#### Task objective:
Reproduce the rows below exactly, everything from the start of the rows down to the line containing "pos(138,515)", with both ends included.

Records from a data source
## Begin

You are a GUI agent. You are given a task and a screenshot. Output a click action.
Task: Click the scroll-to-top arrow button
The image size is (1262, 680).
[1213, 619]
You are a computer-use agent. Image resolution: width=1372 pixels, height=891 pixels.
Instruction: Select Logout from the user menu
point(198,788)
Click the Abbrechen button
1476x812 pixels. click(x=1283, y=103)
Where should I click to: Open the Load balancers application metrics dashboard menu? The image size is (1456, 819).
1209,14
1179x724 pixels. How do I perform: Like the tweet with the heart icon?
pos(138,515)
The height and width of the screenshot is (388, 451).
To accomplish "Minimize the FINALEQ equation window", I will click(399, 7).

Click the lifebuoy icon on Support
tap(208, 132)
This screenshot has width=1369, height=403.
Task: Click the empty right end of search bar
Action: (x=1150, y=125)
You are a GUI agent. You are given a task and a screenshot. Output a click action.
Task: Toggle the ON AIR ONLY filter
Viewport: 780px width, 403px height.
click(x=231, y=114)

## End

#### Exercise result:
You are a GUI agent. You are given a task and a screenshot. Output a click action.
Task: Click the scroll-to-top arrow button
The image size is (1262, 680).
[1213, 619]
You are a computer-use agent. Image resolution: width=1372 pixels, height=891 pixels.
Instruction: Select Logout from the user menu
point(198,788)
Click the Abbrechen button
1476x812 pixels. click(x=1283, y=103)
Where should I click to: Open the Load balancers application metrics dashboard menu? The image size is (1456, 819).
1209,14
1179x724 pixels. How do I perform: Like the tweet with the heart icon?
pos(138,515)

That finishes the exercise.